While the morning took on more of an uplifting tone, the afternoon shot that down a fair amount. The Alliance for Smiles group had finished checking in patients for the day (some girls in the group helped with that earlier in the day), and we figured it would be worth finding something else to observe within the local system.  With the addition of a French speaking student, we decided to try our hand in the surgery department again.  This time around we spoke with a nurse in the preparation area who told us we could talk to a surgeon in a staff room… but we couldn’t enter the main portion of the surgery building, which was a “sterile area.” I then pulled out some stuff I had saved from the smile group (hair net, shoe covers, mask), asked if those would work, and we were in.  The situation served as an example of the kind of interesting approach to sterility and sanitation that I’ve seen in the country.  The doctors that I’ve seen have generally been trying to move closer toward what we would recognize as proper precautions, but I’ve also seen a nurse in the OR put on gloves just to pick up her phone when it rang… and then hand something to the surgeon (just one example).  It’s progress, but it still wouldn’t fly stateside.  
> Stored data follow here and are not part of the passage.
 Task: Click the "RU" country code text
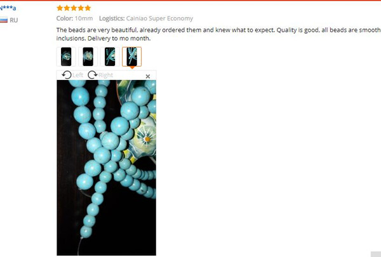pos(14,20)
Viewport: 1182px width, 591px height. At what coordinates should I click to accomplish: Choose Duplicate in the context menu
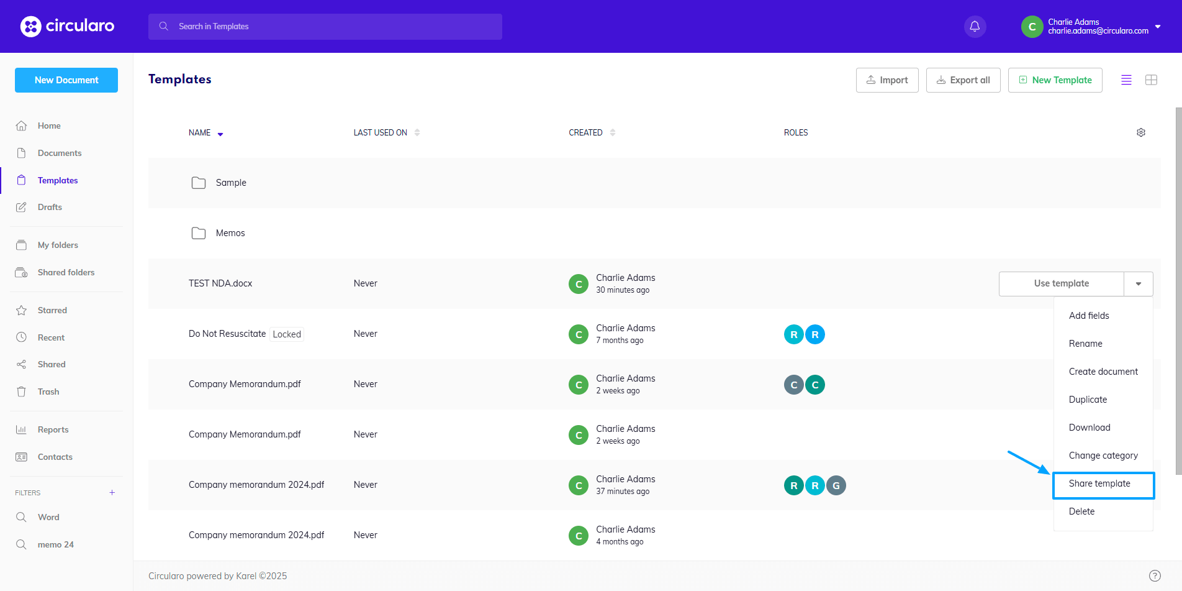(1088, 400)
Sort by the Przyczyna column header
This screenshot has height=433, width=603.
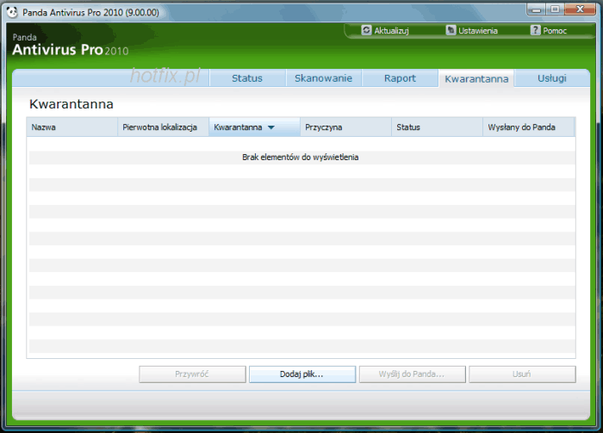pyautogui.click(x=345, y=127)
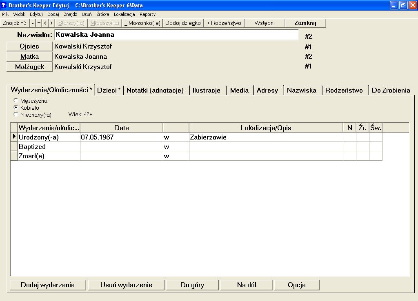Select the Kobieta radio button

pyautogui.click(x=16, y=108)
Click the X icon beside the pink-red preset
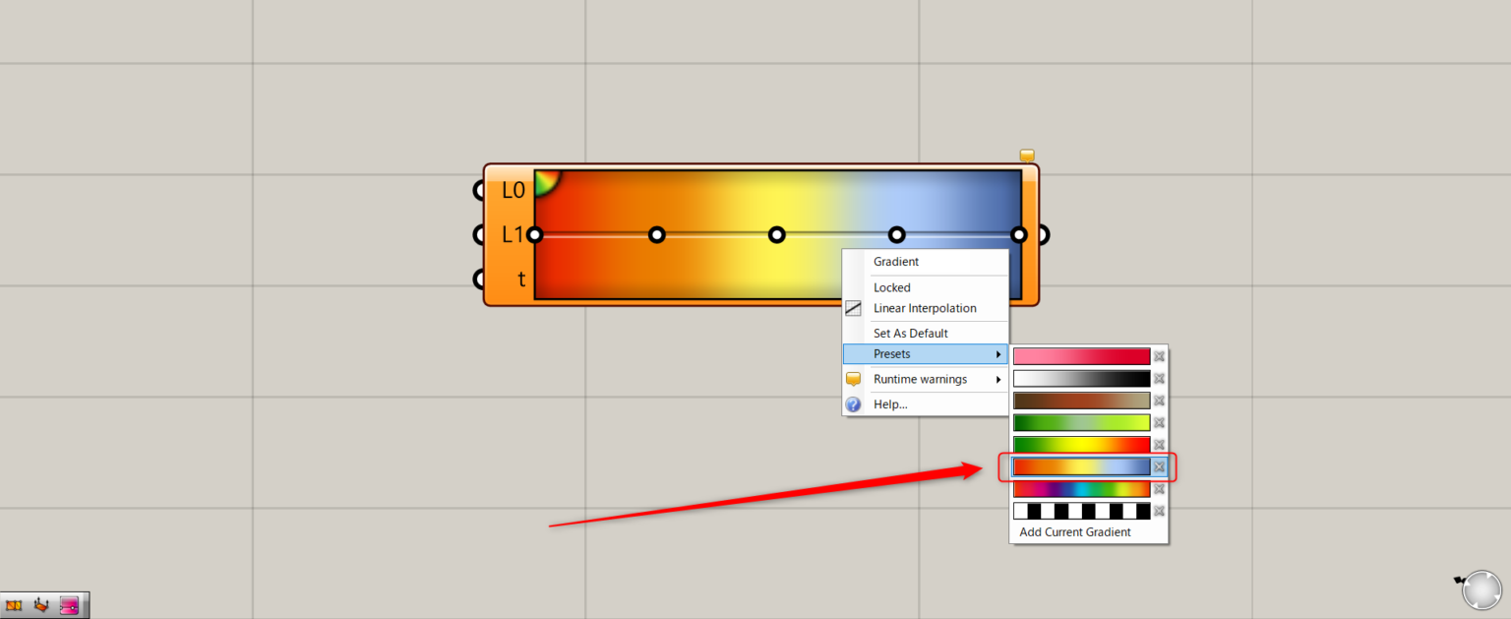The image size is (1511, 619). (x=1159, y=356)
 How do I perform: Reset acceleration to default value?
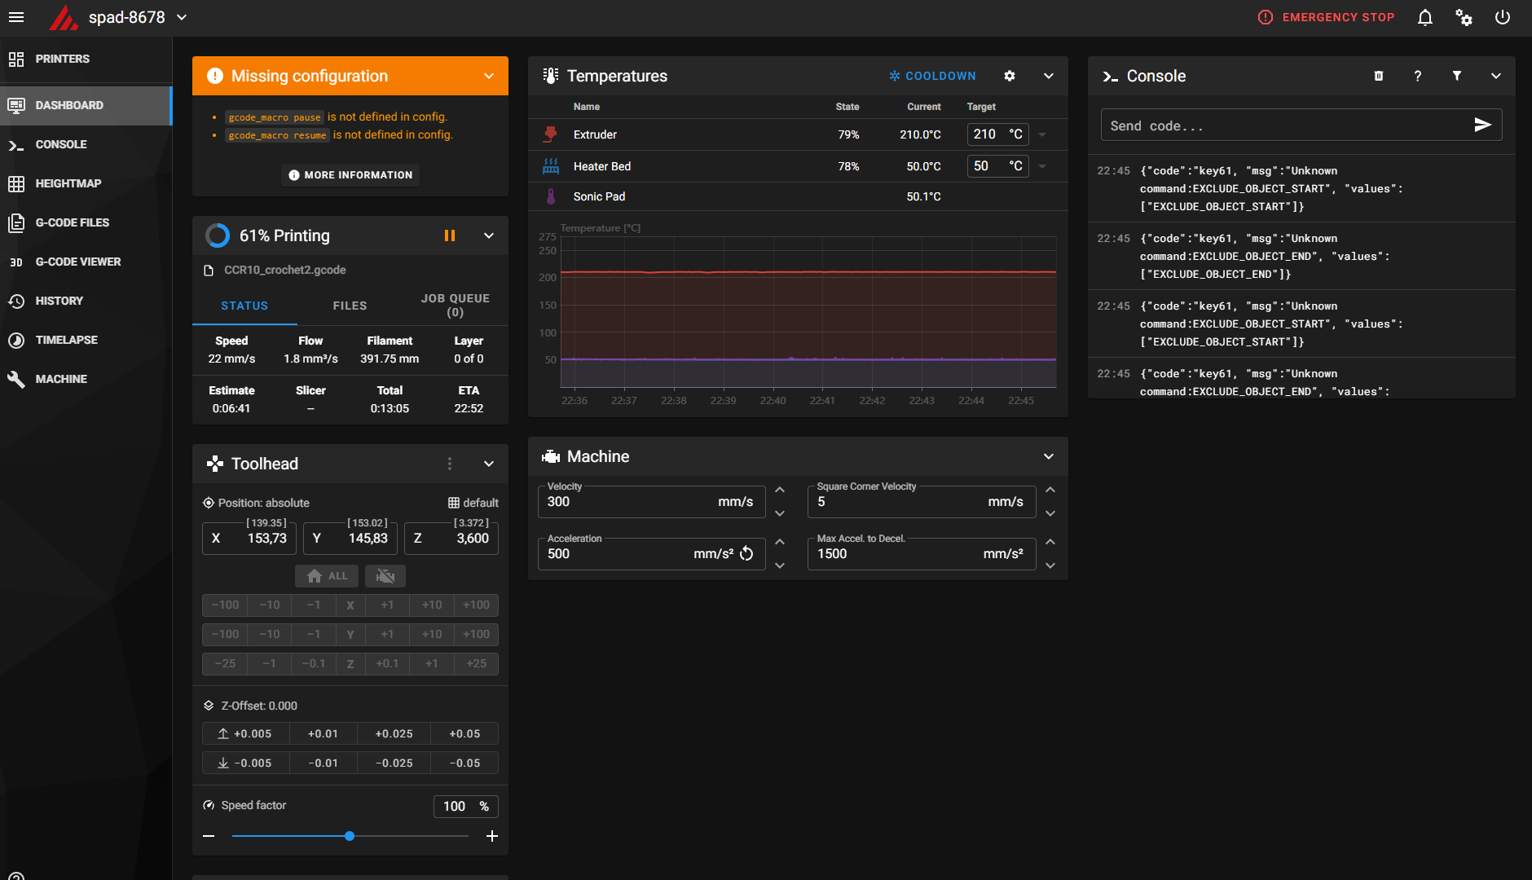(746, 554)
Once in, we walked in on an orthopedic surgery involving a shattered femur.  We didn’t stay terribly long since the surgeon we initially talked to said he would be performing an amputation soon, but it was a sight to behold.  The patient’s thigh had been opened wide with a ~12 inch incision, and the broken pieces were in plain sight.  We were shown X-rays of the leg, but it really wasn’t necessary at that point in the procedure.  Besides walking in to see a leg hanging open, the most surprising aspect of the surgery was that the patient was still awake, staring at us.  I’ve heard that there are limited anesthesia options here, and our amputation patient was awake throughout the procedure as well…

The patient being prepped for the amputation above the ankle was a woman about my age, whose foot had failed to heal properly after a mid-foot amputation a few years ago.  The surgeon performing the amputation came across as rather young, but he took more of an interest in pointing things out as he went along.  Given that he needed to cut through the entire lower leg, it became an anatomy refresher course with more wincing and more squirting (he could at least cauterize arteries, but we still observed a number of spurts).  As for the procedure itself, it turned out to be a bumpy ride.  If there’s one thing to be taken away from my time in Rwanda, it’s that they work with what they have (like using an NG tube for a catheter), but limited resources can really be problematic on occasion.  The surgeon seemed to do fine getting through skin and muscle, but getting through bone naturally required some sort of saw.  He started with what was comparable to a Dremel with a relatively dull blade.  This actually worked adequately on the first time through, but he realized that not enough tissue had been left to close the wound after removing the foot.  After failing to cut off more bone with blades meant for single use (not sure how many times they had already been used and autoclaved), he told us we would be going “back to the stone age.”  Out came the bone saw.  He seemed to get through most of the fibula, and he broke off the rest with some twisting.  The tibia, however, proved more difficult.  Out came a chisel.  After failing with the chisel, we went back to the bone saw.  Now, keep in mind that the patient was awake through all of this.  Not only that, but the nurse assisting on the surgery had placed the severed foot in view of the patient after removal (another student in the OR with me said he saw the patient’s heart rate jump from 60 bpm to 90 bpm).  The patient eventually pointed it out to another nurse in the room who had the first assistant cover it up, but it was likely half an hour later at that point. (Another student and I had initially tried to slide the table holding the foot out of the line of site, but it was a sterile table which prevented much movement.  We were also attempting to limit the amount of attention drawn to the missing appendage.)  After noticing the surgeon’s frustration building due to difficulty closing the wound, among everything else, we thanked him for his time and told him that our ride had arrived. 

While this was certainly a less than stellar procedure to sit in on, it’s hard to blame the surgeon or the system.  He probably could have left some more tissue to work with in his initial incisions; but he couldn’t control the issue with supplies, and he didn’t know the patient would have some sort of pathology that toughened the tissue around the bones (either due to inflammation from complications from the previous amputation or impaired circulation from a gunshot to the buttock in ’94).  It was a tough situation that just seems more likely to happen in a system making do with what they have.